Like a fat girl loves cake …

Over the past several years I have formed a somewhat unhealthy addiction to king cake. It’s an affliction you can chalk up to loving “all things New Orleans,” but I think it also goes deeper than that. The mammoth brioche-like rolls heavily iced with purple, green and gold seem to embody this extraordinary time of year, a holiday that I have taken into my heart and held closer than Christmas, Easter and Halloween combined. It is a sugary-sweet representation of all that’s wondrous about New Orleans and the multitudes of variation only expound that fact. More than anything, king cake is about ritual, from waiting till January 6th for that first annual bite to the obligation one inevitably feels when the baby is discovered in their slice.

Twelfth Night, the official start of carnival (and king cake) season, is just around the corner and I shamefully admit that king cake has been on my mind. For the past several days, I’ve had an internal debate about which fabulous creation I want to eat first. Honestly, I’ve been driving John crazy!

Should I start the season off with a classic like this sublime gallette des rois I purchased from Gracious Bakery a couple of years ago? Those luscious layers of buttery puff pastry with almond cream are enough to make this fat girl sigh longingly for just one more slice.


Or perhaps I should hold out and see if Sucre will make another magical chocolate and gold king cake this year?


John and I both love the more traditional king cakes to be had from Dong Phuong Bakery, Maple Street Patisserie or Toast.


But I am always looking out for new, fanciful flavors like the Valrhona chocolate and caramel king cake Willa Jean made last year. This year’s flavor is Caramel Crunch with cream cheese frosting!


Or one of the many flavors Gracious Bakery puts out every year like a Meyer Lemon or this Nectar king cake.


The only thing I really know for sure is that I refuse to let a Mardi Gras slide by without a Chocolate King Cake from Bittersweet Confections.
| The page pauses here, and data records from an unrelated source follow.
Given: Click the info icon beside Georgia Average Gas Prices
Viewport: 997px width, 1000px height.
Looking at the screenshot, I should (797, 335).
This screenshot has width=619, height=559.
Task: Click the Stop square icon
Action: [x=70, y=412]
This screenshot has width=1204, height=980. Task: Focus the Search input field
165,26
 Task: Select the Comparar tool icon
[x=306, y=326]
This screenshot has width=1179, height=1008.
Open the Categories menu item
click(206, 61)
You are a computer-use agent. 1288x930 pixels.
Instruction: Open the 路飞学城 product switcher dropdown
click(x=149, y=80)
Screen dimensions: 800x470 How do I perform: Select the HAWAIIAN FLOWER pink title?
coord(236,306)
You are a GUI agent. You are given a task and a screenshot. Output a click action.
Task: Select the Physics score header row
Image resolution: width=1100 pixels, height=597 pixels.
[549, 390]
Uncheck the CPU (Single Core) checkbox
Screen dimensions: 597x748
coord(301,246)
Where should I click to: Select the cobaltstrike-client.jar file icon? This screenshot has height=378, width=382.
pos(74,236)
The cakes I’ve mentioned only skim the surface of the bounty available every year. My mom (who will be coming all the way from the Bay Area to spend Mardi Gras with me this year) will most definitely want her favorite from Haydel’s, but what about Cake Cafe & Bakery’s goat cheese and apple? Cochon Butcher’s famous “Elvis” filled with peanut butter, banana and topped with house-cured bacon and marshmallow? The Cajun Bouille king cake from Bywater Bakery? Ahhhhrrrgghh!

I better make up my mind before Saturday. Which one would you choose?